• _What is required_:
Please copy every line of the records below that holds the word "computer".

*** Opening Extracted records ***

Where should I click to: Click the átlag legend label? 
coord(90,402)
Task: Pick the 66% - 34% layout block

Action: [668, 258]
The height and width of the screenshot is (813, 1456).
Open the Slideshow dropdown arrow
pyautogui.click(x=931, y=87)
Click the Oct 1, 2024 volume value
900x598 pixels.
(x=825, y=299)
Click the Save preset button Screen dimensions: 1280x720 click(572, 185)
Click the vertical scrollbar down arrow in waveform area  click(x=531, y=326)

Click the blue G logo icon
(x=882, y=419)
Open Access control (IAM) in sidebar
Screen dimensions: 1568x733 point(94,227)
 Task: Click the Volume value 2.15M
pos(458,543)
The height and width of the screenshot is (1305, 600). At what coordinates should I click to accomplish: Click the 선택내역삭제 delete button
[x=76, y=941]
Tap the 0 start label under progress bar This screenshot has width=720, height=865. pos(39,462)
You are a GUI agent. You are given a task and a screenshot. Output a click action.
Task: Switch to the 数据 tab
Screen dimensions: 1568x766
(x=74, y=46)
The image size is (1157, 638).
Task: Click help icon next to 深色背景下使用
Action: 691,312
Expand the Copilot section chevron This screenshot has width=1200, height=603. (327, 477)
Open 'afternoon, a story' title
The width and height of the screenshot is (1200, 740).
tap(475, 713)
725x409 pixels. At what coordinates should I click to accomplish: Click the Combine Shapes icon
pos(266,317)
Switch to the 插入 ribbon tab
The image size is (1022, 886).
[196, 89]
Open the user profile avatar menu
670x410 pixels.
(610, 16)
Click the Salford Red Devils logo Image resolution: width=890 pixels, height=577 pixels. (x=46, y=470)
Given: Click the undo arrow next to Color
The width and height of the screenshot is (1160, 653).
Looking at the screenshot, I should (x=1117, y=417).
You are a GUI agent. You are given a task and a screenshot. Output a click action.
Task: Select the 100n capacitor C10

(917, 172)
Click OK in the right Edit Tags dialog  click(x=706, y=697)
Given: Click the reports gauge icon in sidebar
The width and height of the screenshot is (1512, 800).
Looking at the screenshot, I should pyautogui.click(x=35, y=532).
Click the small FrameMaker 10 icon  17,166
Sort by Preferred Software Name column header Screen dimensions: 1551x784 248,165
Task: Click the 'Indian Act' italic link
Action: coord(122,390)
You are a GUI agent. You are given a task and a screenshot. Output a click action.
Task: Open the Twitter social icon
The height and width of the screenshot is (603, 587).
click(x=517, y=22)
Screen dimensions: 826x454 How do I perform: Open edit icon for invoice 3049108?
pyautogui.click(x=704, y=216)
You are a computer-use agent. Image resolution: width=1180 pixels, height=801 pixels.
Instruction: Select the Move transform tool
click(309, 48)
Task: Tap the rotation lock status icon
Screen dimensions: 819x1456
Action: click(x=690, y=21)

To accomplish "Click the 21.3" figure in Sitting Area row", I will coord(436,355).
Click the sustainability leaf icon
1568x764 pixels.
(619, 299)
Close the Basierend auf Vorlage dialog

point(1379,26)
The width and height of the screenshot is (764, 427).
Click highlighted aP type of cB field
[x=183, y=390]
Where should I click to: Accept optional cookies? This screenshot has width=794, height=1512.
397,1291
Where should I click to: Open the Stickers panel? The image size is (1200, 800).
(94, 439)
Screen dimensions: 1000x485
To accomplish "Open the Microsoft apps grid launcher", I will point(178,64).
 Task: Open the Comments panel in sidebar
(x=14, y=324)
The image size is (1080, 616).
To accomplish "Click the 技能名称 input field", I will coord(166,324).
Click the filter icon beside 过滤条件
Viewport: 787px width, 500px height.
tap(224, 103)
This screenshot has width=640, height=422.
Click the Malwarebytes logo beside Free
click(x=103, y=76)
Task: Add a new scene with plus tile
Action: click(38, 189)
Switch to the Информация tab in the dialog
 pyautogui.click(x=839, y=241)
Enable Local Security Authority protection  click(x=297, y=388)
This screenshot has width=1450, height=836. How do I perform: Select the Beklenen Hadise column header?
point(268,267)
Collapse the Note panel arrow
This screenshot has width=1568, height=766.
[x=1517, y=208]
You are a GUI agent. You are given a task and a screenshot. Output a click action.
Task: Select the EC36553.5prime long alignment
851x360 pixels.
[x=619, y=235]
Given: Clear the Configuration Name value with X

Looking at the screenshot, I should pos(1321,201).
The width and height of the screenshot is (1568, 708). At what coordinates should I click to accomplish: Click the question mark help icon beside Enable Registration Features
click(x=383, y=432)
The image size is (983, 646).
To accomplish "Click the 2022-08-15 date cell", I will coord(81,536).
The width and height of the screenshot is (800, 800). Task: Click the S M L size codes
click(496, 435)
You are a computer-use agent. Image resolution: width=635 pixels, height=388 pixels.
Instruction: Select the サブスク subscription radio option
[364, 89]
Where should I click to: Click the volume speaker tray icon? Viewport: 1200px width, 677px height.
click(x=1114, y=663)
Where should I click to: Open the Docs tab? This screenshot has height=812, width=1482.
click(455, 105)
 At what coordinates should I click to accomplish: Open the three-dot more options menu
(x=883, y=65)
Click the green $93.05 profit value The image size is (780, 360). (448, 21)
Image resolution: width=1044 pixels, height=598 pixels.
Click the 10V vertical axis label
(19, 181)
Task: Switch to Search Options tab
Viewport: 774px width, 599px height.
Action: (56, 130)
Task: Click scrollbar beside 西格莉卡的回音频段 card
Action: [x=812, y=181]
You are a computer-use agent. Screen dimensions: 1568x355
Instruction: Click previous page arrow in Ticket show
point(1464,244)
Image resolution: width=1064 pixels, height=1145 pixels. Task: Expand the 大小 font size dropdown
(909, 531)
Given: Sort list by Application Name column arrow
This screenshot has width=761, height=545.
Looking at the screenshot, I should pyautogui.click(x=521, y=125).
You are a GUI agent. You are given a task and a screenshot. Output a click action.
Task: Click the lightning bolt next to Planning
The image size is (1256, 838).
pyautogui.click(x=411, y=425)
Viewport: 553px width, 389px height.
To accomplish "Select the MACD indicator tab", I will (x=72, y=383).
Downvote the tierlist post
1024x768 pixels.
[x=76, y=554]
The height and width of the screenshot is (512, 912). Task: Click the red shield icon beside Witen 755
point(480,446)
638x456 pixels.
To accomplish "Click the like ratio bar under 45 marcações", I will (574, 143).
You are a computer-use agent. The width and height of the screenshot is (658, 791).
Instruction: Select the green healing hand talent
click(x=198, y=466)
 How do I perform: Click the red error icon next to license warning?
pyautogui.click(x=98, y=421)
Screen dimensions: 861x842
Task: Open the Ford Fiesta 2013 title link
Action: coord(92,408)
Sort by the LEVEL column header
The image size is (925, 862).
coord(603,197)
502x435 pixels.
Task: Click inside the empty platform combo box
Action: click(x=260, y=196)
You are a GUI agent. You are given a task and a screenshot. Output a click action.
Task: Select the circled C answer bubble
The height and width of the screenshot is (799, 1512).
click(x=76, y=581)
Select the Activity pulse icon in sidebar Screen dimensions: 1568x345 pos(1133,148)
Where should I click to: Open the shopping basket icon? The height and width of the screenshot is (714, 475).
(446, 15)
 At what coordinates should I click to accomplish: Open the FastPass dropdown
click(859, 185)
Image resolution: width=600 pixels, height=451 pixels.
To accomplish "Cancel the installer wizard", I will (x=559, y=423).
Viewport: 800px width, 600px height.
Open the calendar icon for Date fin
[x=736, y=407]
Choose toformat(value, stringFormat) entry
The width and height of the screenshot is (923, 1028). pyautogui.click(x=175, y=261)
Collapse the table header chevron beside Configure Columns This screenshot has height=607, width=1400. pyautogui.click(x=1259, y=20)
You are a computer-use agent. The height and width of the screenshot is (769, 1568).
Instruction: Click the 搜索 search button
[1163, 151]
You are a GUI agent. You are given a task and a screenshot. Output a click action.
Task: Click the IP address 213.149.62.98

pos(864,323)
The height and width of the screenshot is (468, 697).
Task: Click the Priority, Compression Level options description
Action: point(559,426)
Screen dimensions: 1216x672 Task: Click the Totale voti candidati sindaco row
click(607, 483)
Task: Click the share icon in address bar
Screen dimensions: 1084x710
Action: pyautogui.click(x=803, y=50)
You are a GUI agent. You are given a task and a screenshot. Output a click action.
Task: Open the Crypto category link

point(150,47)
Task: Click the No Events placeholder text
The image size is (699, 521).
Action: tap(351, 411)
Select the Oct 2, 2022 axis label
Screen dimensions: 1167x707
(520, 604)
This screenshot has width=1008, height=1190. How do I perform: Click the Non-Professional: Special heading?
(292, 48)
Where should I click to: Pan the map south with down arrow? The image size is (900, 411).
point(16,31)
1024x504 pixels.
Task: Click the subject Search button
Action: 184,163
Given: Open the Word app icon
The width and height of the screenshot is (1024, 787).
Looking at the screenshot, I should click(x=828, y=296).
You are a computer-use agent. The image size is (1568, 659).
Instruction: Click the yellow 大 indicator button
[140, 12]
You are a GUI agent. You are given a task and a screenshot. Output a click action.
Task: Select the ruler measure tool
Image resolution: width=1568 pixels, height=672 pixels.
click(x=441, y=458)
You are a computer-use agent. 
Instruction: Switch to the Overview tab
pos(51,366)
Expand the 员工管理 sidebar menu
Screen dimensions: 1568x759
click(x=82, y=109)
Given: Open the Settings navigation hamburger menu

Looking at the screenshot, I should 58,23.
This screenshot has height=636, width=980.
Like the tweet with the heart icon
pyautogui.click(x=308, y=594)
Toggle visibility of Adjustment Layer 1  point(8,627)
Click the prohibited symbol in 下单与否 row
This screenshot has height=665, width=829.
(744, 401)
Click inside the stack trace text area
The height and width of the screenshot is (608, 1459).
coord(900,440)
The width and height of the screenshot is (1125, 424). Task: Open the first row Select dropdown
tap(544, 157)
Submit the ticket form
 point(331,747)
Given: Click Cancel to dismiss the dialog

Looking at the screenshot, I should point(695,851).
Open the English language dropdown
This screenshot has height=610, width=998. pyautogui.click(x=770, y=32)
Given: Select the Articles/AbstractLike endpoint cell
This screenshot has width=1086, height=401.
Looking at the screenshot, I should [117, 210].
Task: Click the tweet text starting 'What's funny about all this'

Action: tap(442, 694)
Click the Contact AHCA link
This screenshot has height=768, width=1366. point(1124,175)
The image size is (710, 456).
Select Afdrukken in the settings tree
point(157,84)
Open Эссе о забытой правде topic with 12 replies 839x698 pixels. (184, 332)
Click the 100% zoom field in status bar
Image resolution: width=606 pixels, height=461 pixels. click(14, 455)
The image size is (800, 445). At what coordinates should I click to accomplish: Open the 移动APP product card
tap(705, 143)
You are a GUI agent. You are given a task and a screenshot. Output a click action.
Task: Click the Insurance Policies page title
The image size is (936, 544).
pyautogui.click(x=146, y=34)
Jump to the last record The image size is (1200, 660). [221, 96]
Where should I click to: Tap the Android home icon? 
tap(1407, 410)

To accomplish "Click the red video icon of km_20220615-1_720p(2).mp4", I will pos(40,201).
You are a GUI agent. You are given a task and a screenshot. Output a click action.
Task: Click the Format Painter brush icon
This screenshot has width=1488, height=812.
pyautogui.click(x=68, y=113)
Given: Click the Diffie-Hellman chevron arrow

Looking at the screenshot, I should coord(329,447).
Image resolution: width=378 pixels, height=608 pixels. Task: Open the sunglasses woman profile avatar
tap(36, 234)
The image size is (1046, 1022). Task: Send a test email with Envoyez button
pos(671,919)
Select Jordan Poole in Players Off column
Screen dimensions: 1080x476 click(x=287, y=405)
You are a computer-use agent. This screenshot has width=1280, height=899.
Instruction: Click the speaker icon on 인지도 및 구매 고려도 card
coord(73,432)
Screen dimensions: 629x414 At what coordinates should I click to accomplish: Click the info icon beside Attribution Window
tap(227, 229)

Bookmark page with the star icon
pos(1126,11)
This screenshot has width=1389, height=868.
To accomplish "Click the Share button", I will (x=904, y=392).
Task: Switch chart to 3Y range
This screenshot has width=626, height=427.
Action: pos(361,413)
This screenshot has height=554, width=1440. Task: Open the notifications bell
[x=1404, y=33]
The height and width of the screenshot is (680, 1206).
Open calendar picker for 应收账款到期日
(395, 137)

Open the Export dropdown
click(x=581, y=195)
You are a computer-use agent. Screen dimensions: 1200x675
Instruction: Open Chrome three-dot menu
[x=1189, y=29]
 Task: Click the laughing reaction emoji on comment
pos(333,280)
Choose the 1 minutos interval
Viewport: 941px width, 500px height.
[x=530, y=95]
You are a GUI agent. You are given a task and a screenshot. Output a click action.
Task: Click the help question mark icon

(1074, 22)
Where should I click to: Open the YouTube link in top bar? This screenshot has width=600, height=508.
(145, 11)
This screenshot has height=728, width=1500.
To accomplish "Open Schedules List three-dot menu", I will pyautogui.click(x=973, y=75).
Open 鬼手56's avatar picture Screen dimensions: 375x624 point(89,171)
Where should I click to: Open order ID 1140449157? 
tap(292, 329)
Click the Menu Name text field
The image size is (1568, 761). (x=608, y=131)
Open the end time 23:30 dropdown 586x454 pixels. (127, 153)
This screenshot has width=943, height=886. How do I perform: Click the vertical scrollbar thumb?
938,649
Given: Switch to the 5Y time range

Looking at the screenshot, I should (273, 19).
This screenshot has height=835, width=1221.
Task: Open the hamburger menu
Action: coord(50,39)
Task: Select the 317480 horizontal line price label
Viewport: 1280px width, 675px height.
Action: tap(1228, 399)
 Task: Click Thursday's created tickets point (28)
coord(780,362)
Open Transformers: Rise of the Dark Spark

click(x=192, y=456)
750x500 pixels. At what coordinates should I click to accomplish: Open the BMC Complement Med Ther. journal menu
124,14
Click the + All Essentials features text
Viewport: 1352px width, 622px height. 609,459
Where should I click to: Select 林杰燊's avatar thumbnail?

*** Closing Extracted records ***

• _Finished exercise_:
You are a computer-use agent. Image resolution: width=1180 pixels, height=801 pixels.
You are a computer-use agent. Image resolution: width=635 pixels, height=388 pixels.
You are a computer-use agent. Screen dimensions: 1568x355
You are a computer-use agent. The width and height of the screenshot is (658, 791).
You are a computer-use agent. The height and width of the screenshot is (769, 1568).
You are a computer-use agent. The image size is (1568, 659).
You are a computer-use agent. 
You are a computer-use agent. This screenshot has width=1280, height=899.
You are a computer-use agent. Screen dimensions: 1200x675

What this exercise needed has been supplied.